Signing keys
Inngest uses signing keys to secure communication between Inngest and your servers. The signing key is a secret pre-shared key unique to each environment. The signing key adds the following security features:
- Serve endpoint authentication - All requests sent to your server are signed with the signing key, ensuring that they originate from Inngest. Inngest SDKs reject all requests that are not authenticated with the signing key.
- API authentication - Requests sent to the Inngest API are signed with the signing key, ensuring that they originate from your server. The Inngest API rejects all requests that are not authenticated with the signing key. For example, when syncing functions with Inngest, the SDK sends function configuration to Inngest's API with the signing key as a bearer token.
- Replay attack prevention - Requests are signed with a timestamp embedded, and old requests are rejected, even if the requests are authenticated correctly.
🔐 Signing keys are secrets and you should take precautions to ensure that they are kept secure. Avoid storing them in source control.
You can find your signing key within each environment's Signing Key tab.
Configuring the signing key
You can set the signing key in your SDK by setting the INNGEST_SIGNING_KEY
environment variable. Alternatively, you can pass the signing key as an argument when creating the SDK client, but we recommend never hardcoding the signing key in your code.
Additionally, you'll set the INNGEST_SIGNING_KEY_FALLBACK
environment variable to ensure zero downtime when rotating your signing key. Read more about that below.
Local development
Signing keys should be omitted when using the Inngest Dev Server. To simplify local development and testing, the Dev Server doesn't require a signing key.
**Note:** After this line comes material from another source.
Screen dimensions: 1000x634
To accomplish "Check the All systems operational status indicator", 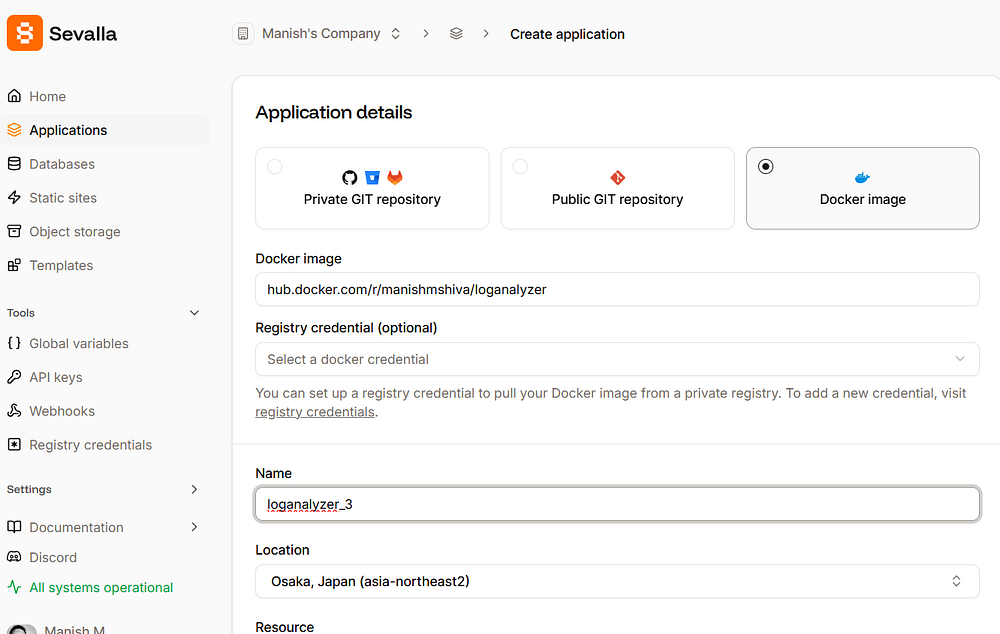I will (99, 587).
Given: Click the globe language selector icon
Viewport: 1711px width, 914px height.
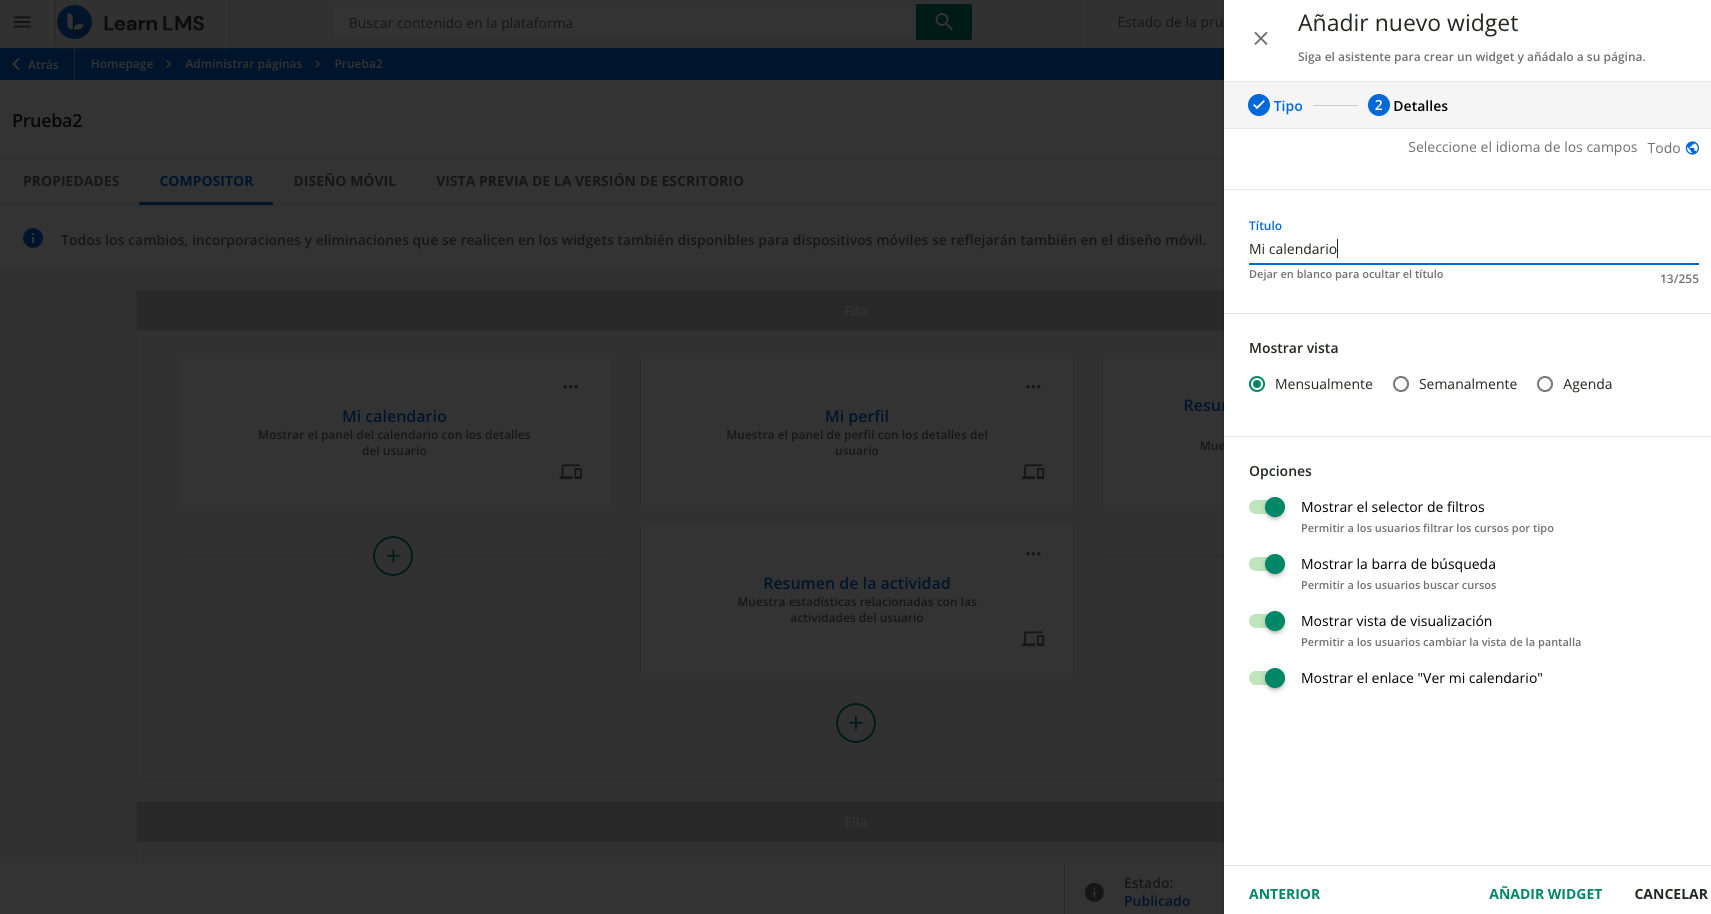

Each language SDK attempts to detect if your application is running in production or development mode. If you're running in development mode, the SDK will automatically disable signature verification. To force development mode, set INNGEST_DEV=1
in your environment. This is useful when running in an automated testing environment.
Rotation
Signing keys can be rotated to mitigate the risk of a compromised key. We recommend rotating your signing keys periodically or whenever you believe they may have been exposed.
Inngest supports zero downtime signing key rotation if your SDK version meets the minimum version:
Language | Minimum Version |
---|---|
Go | 0.7.2 |
Python | 0.3.9 |
TypeScript | 3.18.0 |
You can still rotate your signing key if you use an older SDK version, but you will experience downtime.
To begin the rotation process, navigate to the Signing Key tab in the Inngest dashboard. Click the "Create new signing key" button and then follow the instructions in the Rotate key section.
🤔 Why do I need a "fallback" signing key?
As requests are signed with the current signing key, your code must have both the current and the new signing key available to verify requests during the rotation. To ensure there is zero downtime, the SDKs will retry authentication failures with the fallback key.
Vercel integration
To rotate signing keys for Vercel projects, you must manually update the INNGEST_SIGNING_KEY
environment variable in your Vercel project.
During initial setup, the Vercel integration automatically sets this key, but the integration will not automatically rotate the key for you. You must follow the manual process as guided within the Inngest dashboard.
Signing keys and branch environments
All branch environments within your account share a signing key. This enables you to set a single environment variable for preview environments in platforms like Vercel or Netlify and each platform can dynamically specify the correct branch environment through secondary environment variables.